Hope

One year ago, I felt like life was sucker punching me in the stomach over and over again.  I felt like I could not escape it. 

There was a period of time that I had so much pain and anxiety that I could only get through the night by listening to a sermon or praying for God to please help me rest.  I would pray for him to help me bring back my joy, so that I could enjoy the blessings that I know that I did have in my life.

Everyday I started my day by being in the word and being thankful.  Some days I have felt like it was ground hog day in my mind….then things changed. This past month I have experienced blessings and been given hope beyond what I could ever imagine.
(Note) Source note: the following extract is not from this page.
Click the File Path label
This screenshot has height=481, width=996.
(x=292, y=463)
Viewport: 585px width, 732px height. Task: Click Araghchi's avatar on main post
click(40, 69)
It was no accident that when I was channel surfing on the TV last week and discovered that one of my favorite authors, Mark Batterson has his own TV show. I caught the end of his sermon where he was speaking about great stories, and he said that “great stories always have conflict.”  Wow.  That really struck home.  Here I was thinking last year that I already had my great story about my amazing backyard horse that was quickly rising to the top of the rodeo circuit…that was not MY story.  My story is about my neat little life that was rattled and forced me to dig deeper than I knew I could and brought me so much closer to God. 

I know now that he closed a door just to open a door to give me a bigger and bolder opportunity.  I’m excited to see this new season of my show and I pray that I’m ready for the great things that God has planned out for me.

I’m sharing this story, hoping that it will inspire someone who needs to hear it! Keep pushing, keep praying, stay faithful.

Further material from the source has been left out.